I don’t believe that there is anyone that does not know someone who has a drug/alcohol addiction or suffers depression or has tried or succeeded in committing suicide. These continue to be major issues in our GLBT community and in many ways continue to be swept under the rug.

Readers of this column know that I have always been upfront about my drug addiction and depression and as I get older my health and financial problems get bigger.

As for suicide, yes, to be honest it has entered my mind a few times this last decade but I never have tried it and hopefully never will.

But addiction and depression can be devastating. I spent a week in bed one time so depressed over health and financial problems. How did I, and do I, handle these three issues?

Everyone is different; for me it’s my religious faith and prayers. I have had counselling and most important of all loving and caring friends!

Without some of my close friends I believe I would still be on the streets homeless or, yes, dead by addiction or suicide. They know who they are and I thank God for them every day for they are my family and we watch over and care about each other and, yes, try to help anyone going through these problems.

My family was never ever close. As a child, I used to watch my dad beat my mom. My father went to his grave never really accepting me as a homosexual; my mom loves me and I love her and she has stood by me in a hospital in Hollywood a few times when I overdosed on drugs. When she can she tries to help me, but we hardly ever see each other or talk. I come from a family that really never hugged or kissed each other much or even said. “I love you” to each other. My gay brother and I were never close and I have not seen him in years and we really don’t talk at all.

So my chosen family is my friends in so many ways and I am blessed to have them. (I love you C.M.B.R.S.J.T.K.A.D.)

Today, as I write this column it is the one year anniversary of the death of my beloved friend and mentor Jose Julio Sarria and my beloved cat has been dead for about six days so, yes, I am very bummed out. But friends have been calling, emailing, texting me from all over the USA and Canada reaching out to me.

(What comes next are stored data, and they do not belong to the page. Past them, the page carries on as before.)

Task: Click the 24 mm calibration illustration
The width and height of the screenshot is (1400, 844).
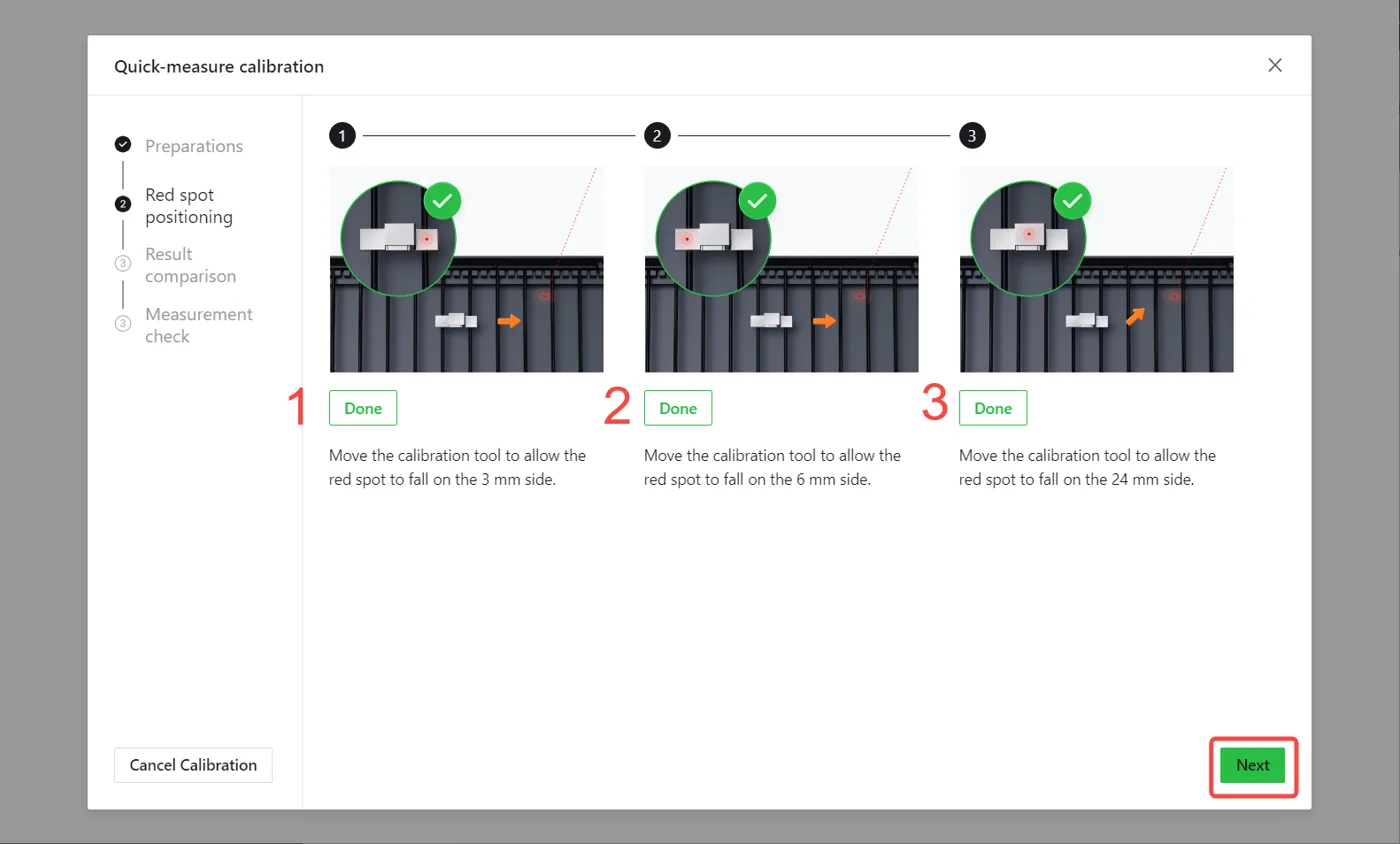Action: (1096, 270)
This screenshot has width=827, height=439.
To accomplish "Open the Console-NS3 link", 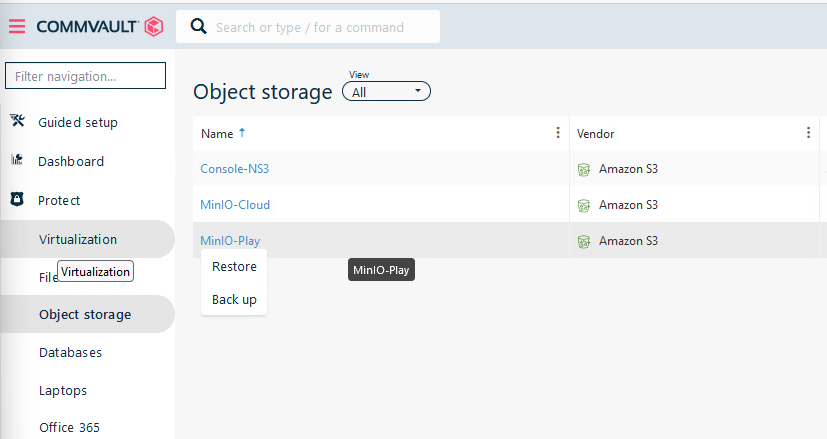I will (235, 169).
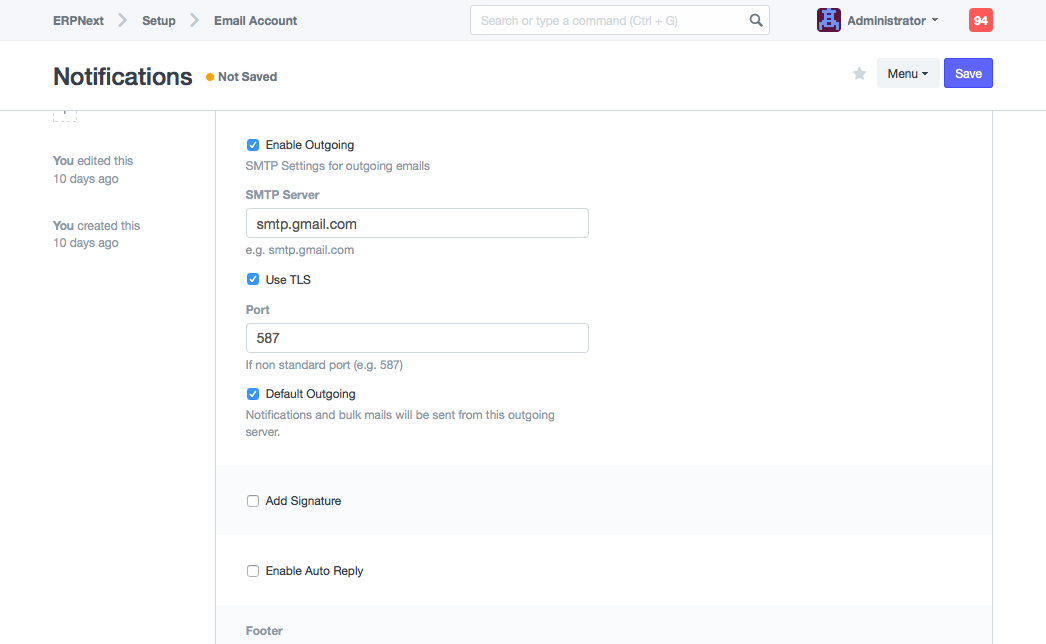Open the 94 notifications badge
Viewport: 1046px width, 644px height.
coord(980,20)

What I am trying to convey to all of you in this column is that caring friends can and do help people from being alone, depressed and, yes, suicidal. Trust me, I know. My friends in so many ways have saved my life just by caring and always reaching out to me.

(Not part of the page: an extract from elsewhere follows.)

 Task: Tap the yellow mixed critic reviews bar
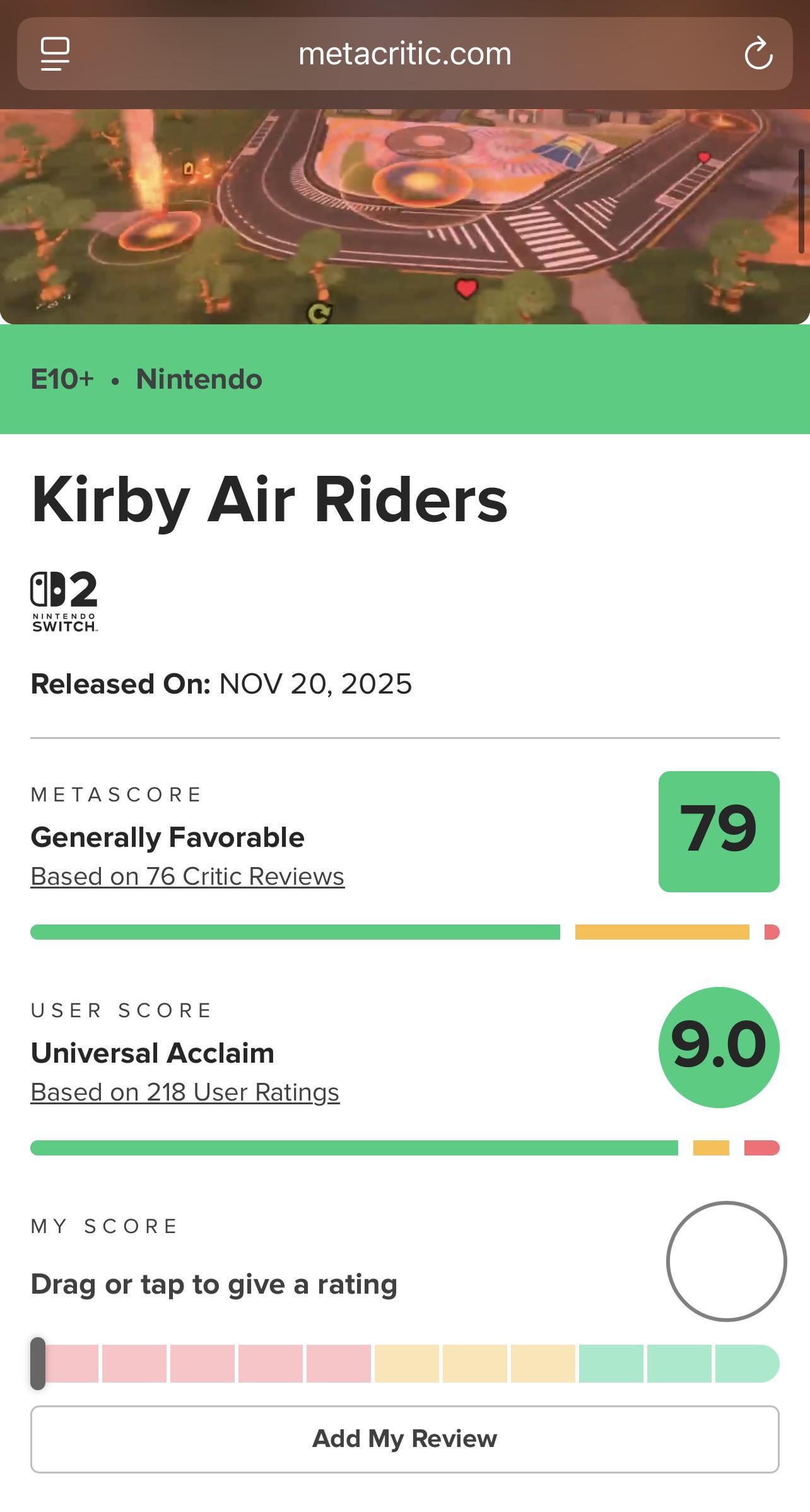click(662, 932)
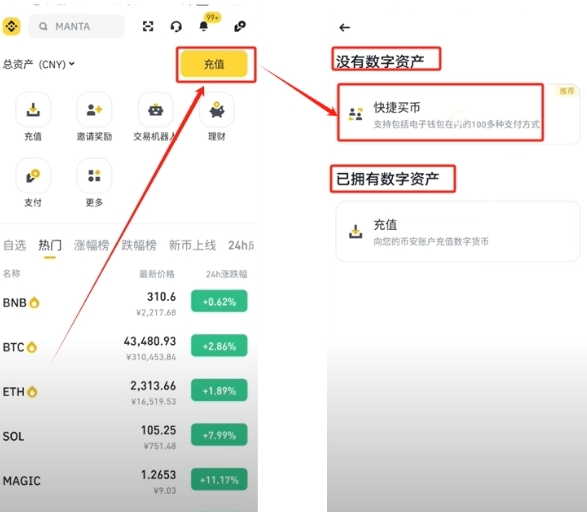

And that’s what we all need to do. When you know someone who has a drug/alcohol addiction, depression, medical problems, no family, alone and without many friends, lost a family member, friend or pet, financial problems, etc. reach out to them, watch over them and let them simply know that you care and you are only a phone call away. While I am lucky, there are many people who do not have family, friends and are feeling alone.

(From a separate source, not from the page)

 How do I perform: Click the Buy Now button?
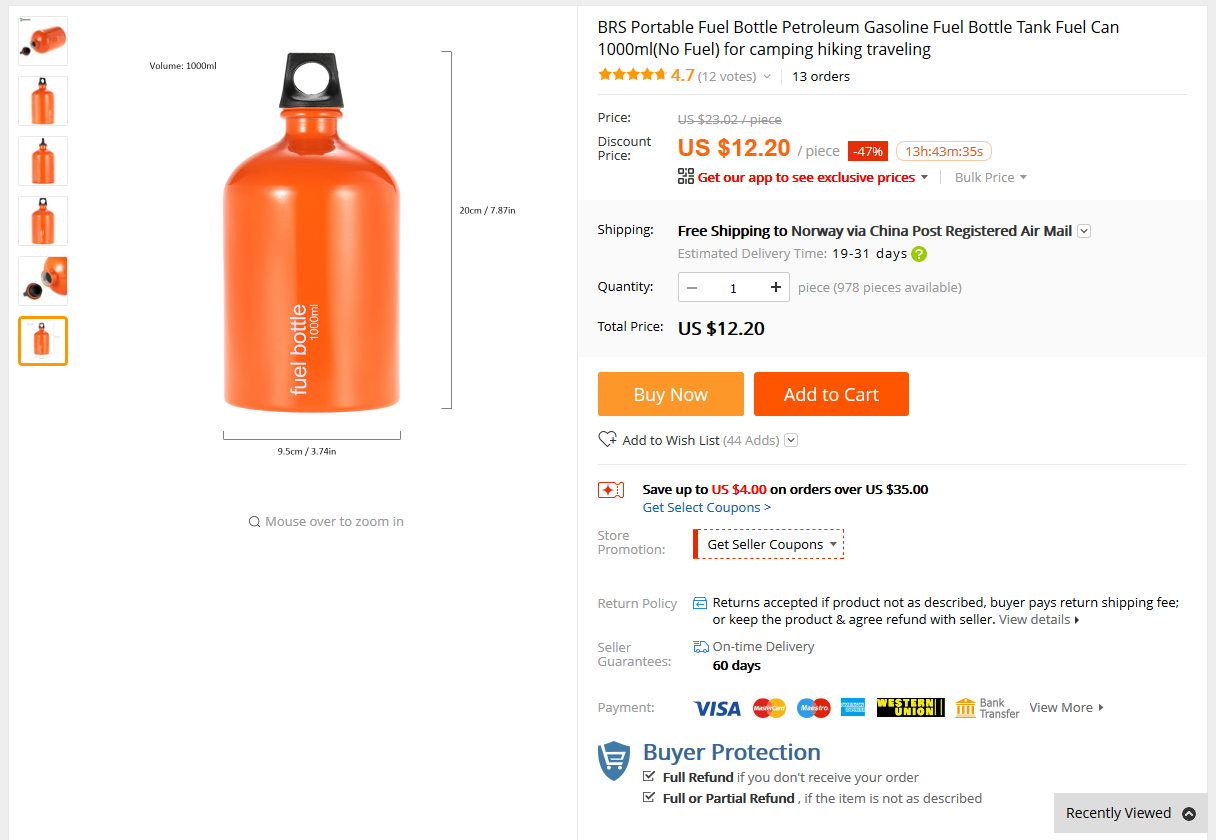click(x=670, y=394)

Let me make it very clear that I am not an expert in these three areas, I am but telling you about my life experiences. None of us are experts in these areas and always do recommend that individuals get professional help and counselling. (The LGBT Community Center phone number is 619-692-2077. They have helped me in the past and they can help you.)

In closing, let me say that whoever you are, whatever you are going through help and truly caring people are only a phone call away. And with me, Nicole, the individual who personally knows what it is like to face these issues, feel free to call me at 619-692-1967. I promise if I am not in I will return your call and in the meantime, let’s watch out and care about one another.

Nicole Murray Ramirez has been an award-winning columnist since 1973, and a Latino and gay activist for more than 45 years. He is currently a city commissioner and has served the last seven mayors of San Diego. He is also a national board member of the Harvey Milk Foundation.

2 thoughts on “About depression, addiction and suicide

  1. Dear, El viejo Judas Cabra

    You should realize it was not in Hollywood that you were Hospitalized for your overdose. It was UCSD Hospital Hillcrest.

    With Best Regards for you and yours,
    Gary

  2. Very well said Nicole. Sorry for the late reply. I just saw this article after reading about Kurt Cunningham and Doug Lathrop’s unfortunate deaths. Thank you for trying to help others, that is very commendable and altruistic. I’m sure many in the really appreciate it, thank you for all you do for the gay community. I’ve known you or of you for many years, when I used to bartend at The Hole back in the mid-90’s. Keep up the good work! Sincerely, Rick Dallin, San Diego, CA.